Using LSTM to solve number sequence

I am trying to solve a simple toy problem about number sequence so I can learn about LSTM. My data is like this: X[20, 21, 22, 23] → Y[24]. This is my code:

import torch
import torch.nn as nn
import numpy as np
import torch.nn.functional as F
from tqdm import trange

randomseed = 42
np.random.seed(randomseed)
torch.manual_seed(randomseed)

# Data
def get_data(SIZE=1000):
  dataX = []
  dataY = []
  inc = 1
  for i in range(1, SIZE):
    k = np.random.randint(SIZE)
    aux = [k]
    for j in range(3):
      k += inc
      aux.append(k)
    dataX.append(aux)
    dataY.append((k+inc))

  dataX, dataY = np.array(dataX), np.array(dataY)
  return dataX, dataY

class Net(nn.Module):
  def __init__(self, num_in, num_out):
    super().__init__()
    self.inp_dim = num_in
    self.hidden_dim = 30
    self.n_layers = 1
    self.out_dim = num_out

    self.lstm = nn.LSTM(self.inp_dim,
                        self.hidden_dim,
                        self.n_layers,
                        batch_first=True)
    self.fc1 = nn.Linear(self.hidden_dim, self.hidden_dim)
    self.fc2 = nn.Linear(self.hidden_dim, self.out_dim)
    self.relu = nn.ReLU()

  def forward(self, x):
    x = x.reshape(x.size(0), 1, x.size(1))
    h_t = torch.zeros(self.n_layers, x.size(0), self.hidden_dim)
    c_t = torch.zeros(self.n_layers, x.size(0), self.hidden_dim)

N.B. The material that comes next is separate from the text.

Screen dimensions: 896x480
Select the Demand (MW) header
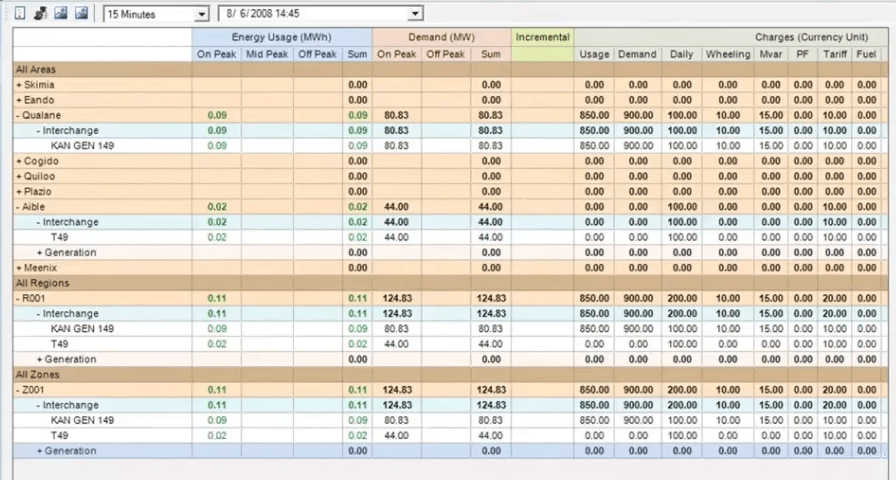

    out, _ = self.lstm(x, (h_t, c_t))
    # Decode the hidden state of the last time step
    out = self.relu(out[:, -1, :])
    out = self.fc1(out)
    out = self.relu(out)
    out = self.fc2(out)

    return out

    

def train(model, X_train, Y_train, epochs=1000):
  model.train()
  loss_function = nn.MSELoss()
  optim = torch.optim.Adam(model.parameters(), lr=0.001)
  
  for i in (t := trange(epochs)):
    X = torch.tensor(X_train).float()
    Y = torch.tensor(Y_train).float()

    # Reset model
    optim.zero_grad()
  
    # Forward
    out = model(X)
    out = out.reshape(-1)

    # Loss
    loss = loss_function(out, Y)

    loss.backward()

    # Optim
    optim.step()

    t.set_description("Loss: %.2f" % (loss))

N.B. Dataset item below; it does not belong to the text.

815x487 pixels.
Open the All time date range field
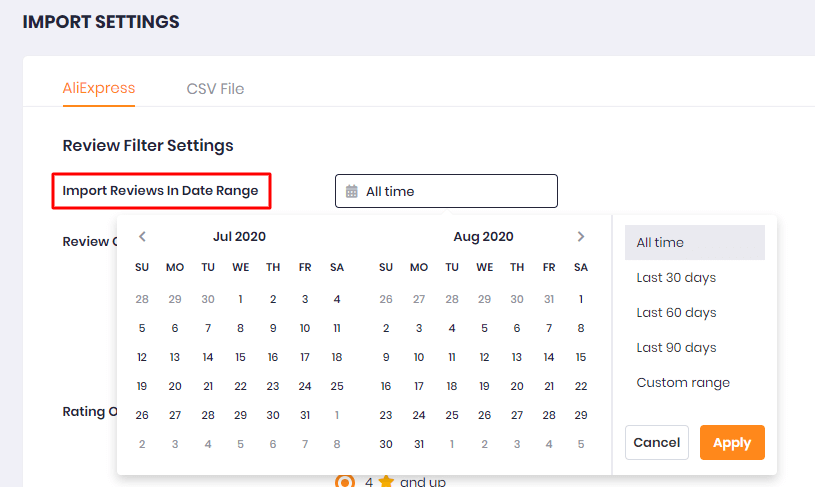point(446,191)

def evall(model, X_test, Y_test):
  X = torch.tensor(X_test).float()
  Y_pred = model(X)
  Y_pred = torch.round(Y_pred).long().squeeze(dim=1)
  Y_pred = np.array(Y_pred)
  res = np.array((Y_pred == Y_test)).mean()
  return res

def test(model, x):
  x = torch.tensor(x).float()
  x = model(x).detach().numpy()[0, 0]
  return x

if __name__ == '__main__':
  dataX, dataY = get_data(100)

  # Train
  model = Net(num_in=4, num_out=1)
  X_train = dataX[:int(len(dataX)*0.80)+1]
  Y_train = dataY[:int(len(dataY)*0.80)+1]
  X_test = dataX[int(len(dataX)*0.80):]
  Y_test = dataY[int(len(dataY)*0.80):]

  train(model, X_train, Y_train, epochs=10000)

  # Eval
  print("--Eval--")
  res = evall(model, X_test, Y_test)
  print(res)
  print("--------")

I want to know if this is the best model I can do to this problem using LSTM, because if my data size is just 100 I need about 10000 epochs to get 0.9-1.0 score, if I increase my data size to 1000 it is really hard to get a good score even with +100000 epochs. I wonder if I am doing something wrong.